Зачем, когда в душе у нее была буря и она чувствовала, что стоит на повороте жизни, который может иметь ужасные последствия, зачем ей в эту минуту надо было притворяться пред чужим человеком, который рано или поздно узнает же все, – она не знала; но, тотчас же смирив в себе внутреннюю бурю, она села и стала говорить с гостем.

– Ну, что ваше дело? получили долг? – спросила она Яшвина.

– Да ничего; кажется, что я не получу всего, а в середу надо ехать. А вы когда? – сказал Яшвин, жмурясь поглядывая на Вронского и, очевидно, догадываясь о происшедшей ссоре.

– Кажется, послезавтра, – сказал Вронский.

– Вы, впрочем, уже давно собираетесь.

– Но теперь уже решительно, – сказала Анна, глядя прямо в глаза Вронскому таким взглядом, который говорил ему, чтобы он и не думал о возможности примирения.

– Неужели же вам не жалко этого несчастного Певцова? – продолжала она разговор с Яшвиным.

– Никогда не спрашивал себя, Анна Аркадьевна, жалко или не жалко. Ведь мое все состояние тут, – он показал на боковой карман, – и теперь я богатый человек; а нынче поеду в клуб и, может быть, выйду нищим. Ведь кто со мной садится – тоже хочет оставить меня без рубашки, а я его. Ну, и мы боремся, и в этом-то удовольствие.

– Ну, а если бы вы были женаты, – сказала Анна, – каково бы вашей жене?

Яшвин засмеялся.

– Затем, видно, и не женился и никогда не собирался.

– А Гельсингфорс? – сказал Вронский, вступая в разговор, и взглянул на улыбнувшуюся Анну.

Встретив его взгляд, лицо Анны вдруг приняло холодно-строгое выражение, как будто она говорила ему: «Не забыто. Все то же».
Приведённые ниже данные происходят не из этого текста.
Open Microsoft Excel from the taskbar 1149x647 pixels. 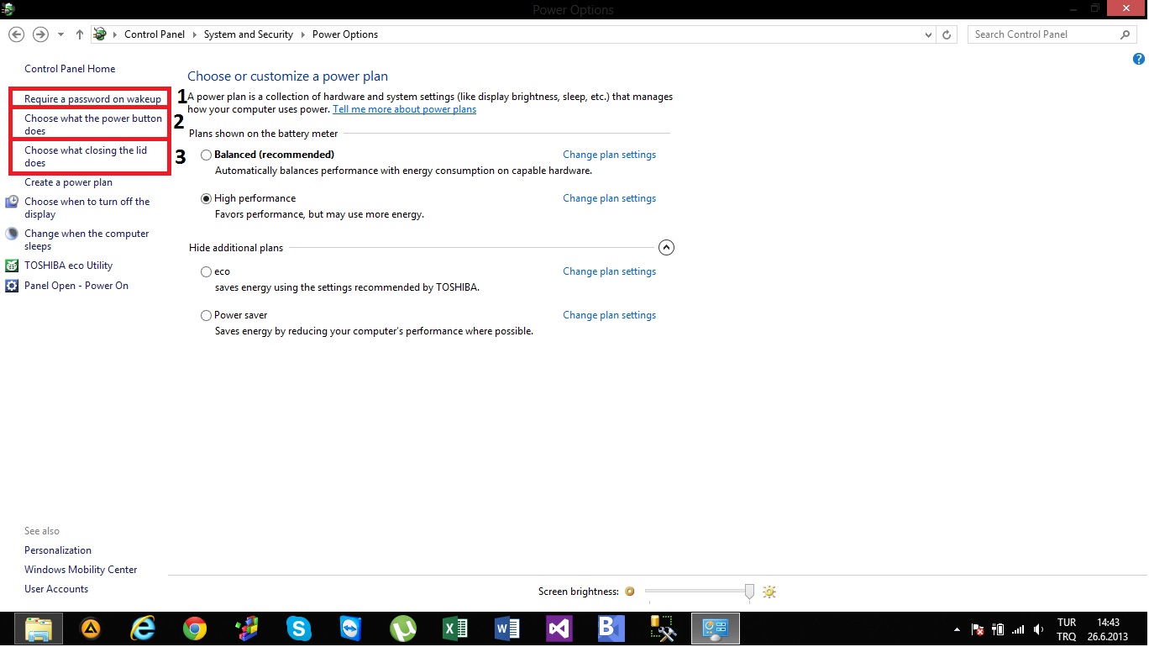coord(455,629)
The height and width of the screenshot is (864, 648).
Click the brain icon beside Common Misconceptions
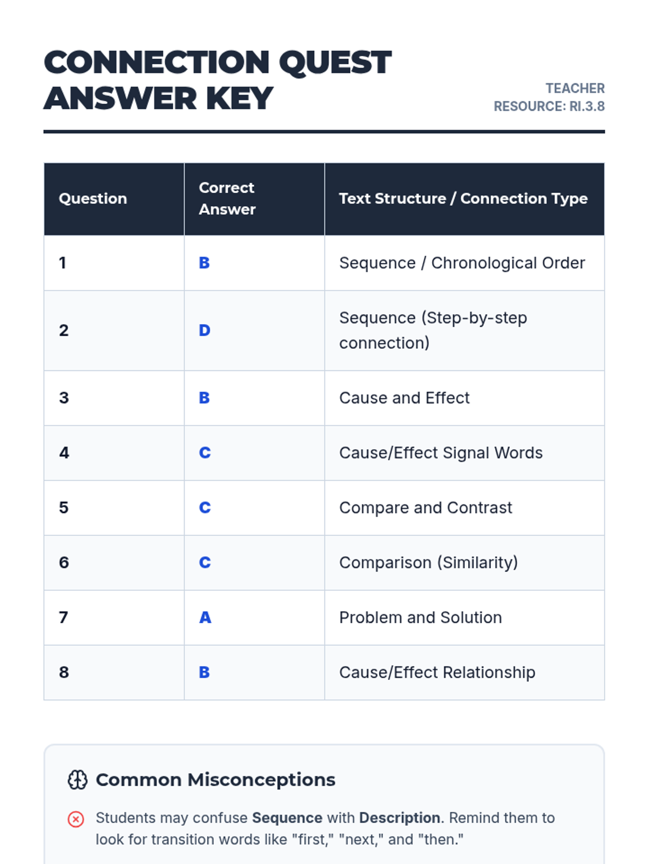coord(77,780)
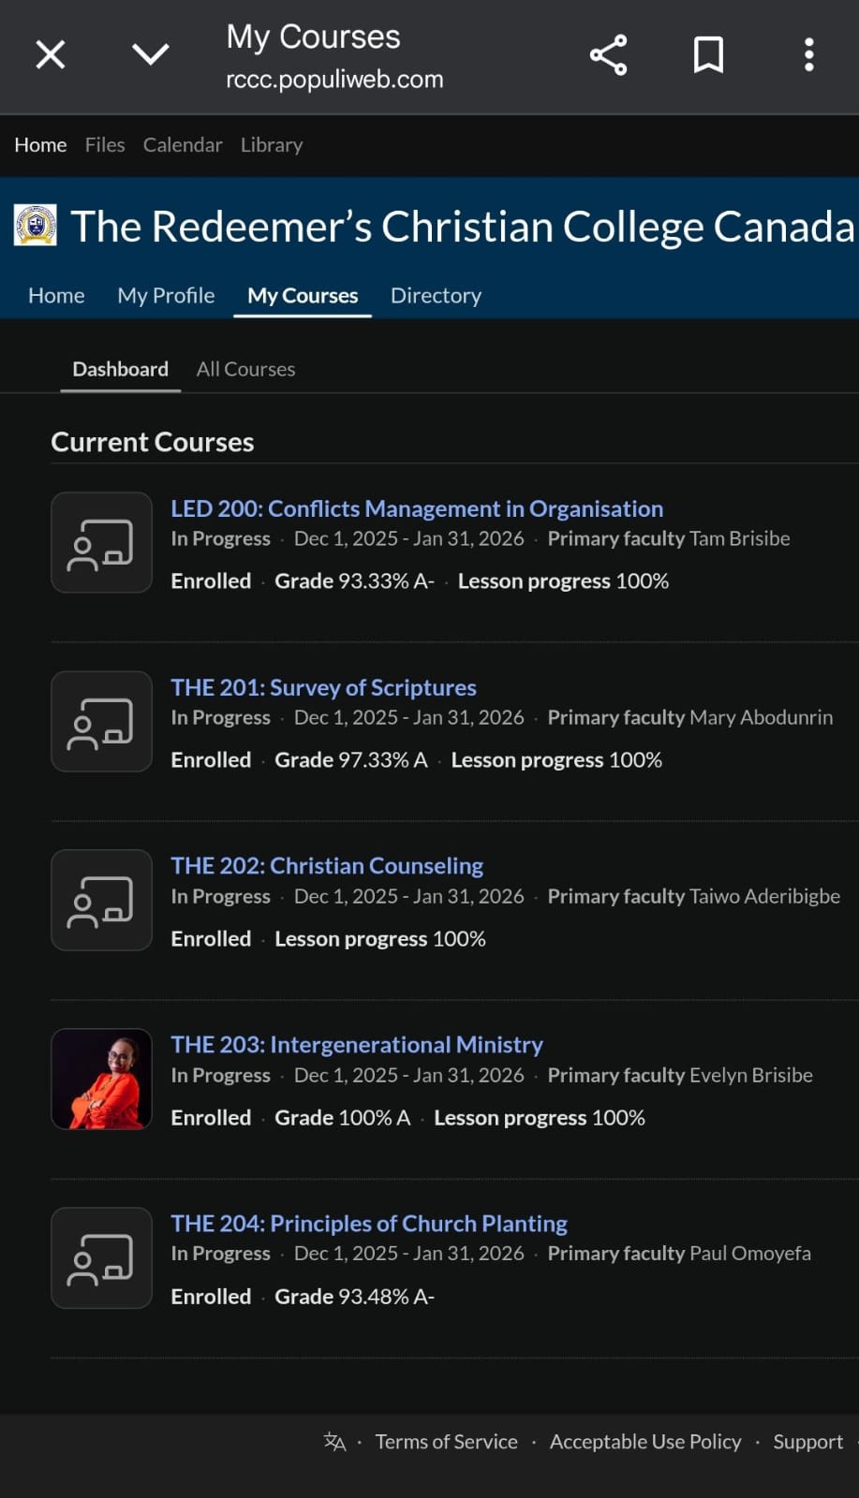
Task: Open the language translate icon in footer
Action: [334, 1442]
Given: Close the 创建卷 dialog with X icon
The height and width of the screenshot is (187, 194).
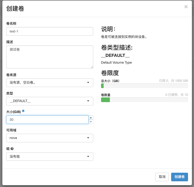Looking at the screenshot, I should click(x=186, y=7).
– Неужели вы были влюблены? – сказала она Яшвину.

– О господи! сколько раз! Но, понимаете, одному можно сесть за карты, но так, чтобы всегда встать, когда придет время rendez-vous. А мне можно заниматься любовью, но так, чтобы вечером не опоздать к партии. Так я и устраиваю.

– Нет, я не про то спрашиваю, а про настоящее. – Она хотела сказать Гельсингфорс; но не хотела сказать слово, сказанное Вронским.

Приехал Войтов, покупавший жеребца; Анна встала и вышла из комнаты.

Пред тем как уезжать из дома, Вронский вошел к ней. Она хотела притвориться, что ищет что-нибудь на столе, но, устыдившись притворства, прямо взглянула ему в лицо холодным взглядом.

– Что вам надо? – cпросила она его по-французски.

– Взять аттестат на Гамбетту, я продал его, – сказал он таким тоном, который выражал яснее слов: «Объясняться мне некогда, и ни к чему не поведет».

«Я ни в чем не виноват пред нею, – думал он. – Если она хочет себя наказывать, tant pis pour elle». Но, выходя, ему показалось, что она сказала что-то, и сердце его вдруг дрогнуло от состраданья к ней.